Hi All,
I'm still working this issue since my last post on 3/9/04 and I have
made some progress but I now need to get Swish-e to index the files,
which it is not doing.... to recap:
> I want to include data [html] from another site in my
> index. My commission sales of the other sites products go
> thru the other site but data on available products doesn't
> show up in my index.
>
> My current plan is as follows:
>
> Use wget to mirror the section of the other site over to
> mine. This will give a set of files under
> http://www.afana.com/www.othersite.com/afl/
This is done. All the files are .asp files but saved as .asp.html to
make them visible to Swish-e.
> Then run Swish-E against that. Then on display of the index
> I will need to transform the URL's, presumably with
> ReplaceRules?? e.g.:
>
> I will have an URL such as:
> http://www.afana.com/www.othersite.com/afl/video_detail.asp?vid_id=338
> and have to transform it to:
>
http://www.othersite.com/cgi-bin/at.pl?a=195711&e=/afl/video_detail.asp?
vid_id=338
I have these regex rules in place in my swconfig.conf:
ReplaceRules regex
!afana.com/www.sportsdelivered.com/(.+).html!sportsdelivered.com/cgi-bin
/at.pl?a=195711&e=/$1!
ReplaceRules regex !http: //www.sportsdelivered.com/afl/(.+)!http:
//www.sportsdelivered.com/cgi-bin/at.pl?a=195711&e=/$1!

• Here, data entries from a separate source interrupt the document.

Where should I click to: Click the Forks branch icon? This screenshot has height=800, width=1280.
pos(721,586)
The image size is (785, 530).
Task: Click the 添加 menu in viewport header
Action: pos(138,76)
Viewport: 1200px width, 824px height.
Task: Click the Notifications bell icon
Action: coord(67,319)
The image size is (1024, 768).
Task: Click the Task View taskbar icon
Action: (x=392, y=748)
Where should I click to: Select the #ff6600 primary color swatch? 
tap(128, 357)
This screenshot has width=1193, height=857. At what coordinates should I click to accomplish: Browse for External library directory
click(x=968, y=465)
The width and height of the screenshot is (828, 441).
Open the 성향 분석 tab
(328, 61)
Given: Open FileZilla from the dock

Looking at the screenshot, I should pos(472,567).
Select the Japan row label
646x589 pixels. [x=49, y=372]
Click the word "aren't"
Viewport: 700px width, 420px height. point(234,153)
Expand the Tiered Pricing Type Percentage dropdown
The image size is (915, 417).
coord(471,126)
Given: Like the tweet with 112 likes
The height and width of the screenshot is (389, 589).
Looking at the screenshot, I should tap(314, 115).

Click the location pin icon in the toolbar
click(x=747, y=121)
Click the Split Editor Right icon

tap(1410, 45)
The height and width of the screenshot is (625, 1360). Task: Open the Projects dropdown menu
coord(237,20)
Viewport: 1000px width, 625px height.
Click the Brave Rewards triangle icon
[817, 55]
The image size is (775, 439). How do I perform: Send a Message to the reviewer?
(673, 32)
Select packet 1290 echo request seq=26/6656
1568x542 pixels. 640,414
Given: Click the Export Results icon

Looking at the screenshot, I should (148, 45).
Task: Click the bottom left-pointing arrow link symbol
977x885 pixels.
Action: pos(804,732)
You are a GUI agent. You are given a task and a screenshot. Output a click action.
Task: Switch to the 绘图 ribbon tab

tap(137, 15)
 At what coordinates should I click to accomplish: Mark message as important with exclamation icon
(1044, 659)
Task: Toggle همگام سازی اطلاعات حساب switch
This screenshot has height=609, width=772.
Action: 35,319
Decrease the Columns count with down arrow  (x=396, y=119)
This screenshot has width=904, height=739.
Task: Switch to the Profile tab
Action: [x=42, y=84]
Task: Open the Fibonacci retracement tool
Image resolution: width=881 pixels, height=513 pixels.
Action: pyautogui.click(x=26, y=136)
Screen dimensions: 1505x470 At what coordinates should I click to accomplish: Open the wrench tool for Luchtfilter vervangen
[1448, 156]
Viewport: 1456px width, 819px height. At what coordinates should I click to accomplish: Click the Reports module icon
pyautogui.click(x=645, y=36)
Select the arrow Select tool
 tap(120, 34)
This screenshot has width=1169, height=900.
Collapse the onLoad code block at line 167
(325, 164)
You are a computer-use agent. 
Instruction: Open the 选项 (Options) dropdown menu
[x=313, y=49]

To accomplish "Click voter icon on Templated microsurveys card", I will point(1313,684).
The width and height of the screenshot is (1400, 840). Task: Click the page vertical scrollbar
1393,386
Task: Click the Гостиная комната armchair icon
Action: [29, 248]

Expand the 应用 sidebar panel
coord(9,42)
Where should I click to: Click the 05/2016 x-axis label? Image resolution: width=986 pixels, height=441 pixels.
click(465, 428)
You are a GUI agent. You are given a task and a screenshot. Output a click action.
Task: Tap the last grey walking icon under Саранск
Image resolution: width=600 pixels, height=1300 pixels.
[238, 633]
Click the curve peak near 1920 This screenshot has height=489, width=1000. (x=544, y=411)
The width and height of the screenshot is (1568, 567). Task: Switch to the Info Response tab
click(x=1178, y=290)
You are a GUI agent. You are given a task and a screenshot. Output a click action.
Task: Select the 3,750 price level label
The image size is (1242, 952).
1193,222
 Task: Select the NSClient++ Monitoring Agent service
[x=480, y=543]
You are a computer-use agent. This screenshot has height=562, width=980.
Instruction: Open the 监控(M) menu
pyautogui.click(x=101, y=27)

(deliberate space inserted after http: above to avoid e-mail program
converting this to a URL)
And to the extent I can test them they do the job.
The problem now is that it does not appear that Swish-e is indexing the
necessary directory in total:
http://www.afana.com/www.othersite.com/afl/
When I do a search to look for files with sportsdelived.com in the URL
the only thing it finds is the index file:
http://www.sportsdelivered.com/cgi-bin/at.pl?a=195711&e=/afl/index.asp
(which is the correct regex transform of:
http://www.afana.com/www.sportsdelived.com/afl/index.asp.html )
i.e.: from an actual search using
http://www.afana.com/swish-e/lib/swish-e/swish.cgi it finds only this:
2 Sports Delivered -- rank: 940
Australian Football Video AFL Name a Game HOME MORE VIDEOS CONTACT
Player Profiles Compilations Ansett Cup WEG Grand Finals Seasons
Highlights Team Highlights Double Packs Triple Packs DVD Club Histories
Club Gift Packs Adelaide Brisbane Carlton Collingwood Essendon
Fremantle Geelong Hawthorn Kangaroos Melbourne Port Adelaide
Richmond St.Kilda Sydney W. Bulldogs W. Coast Search Restricted by
category
Last Modified Date:
Document Size: 72087
Document Path:
http://www.sportsdelivered.com/cgi-bin/at.pl?a=195711&e=/afl/index.asp
Apparently, the other 600 files in my directory are skipped. Because
they are extracted from the dynamically generated pages at the other
site they aren't necessarily linked in a "spiderable" chain from the
index file but all of them need to be indexed.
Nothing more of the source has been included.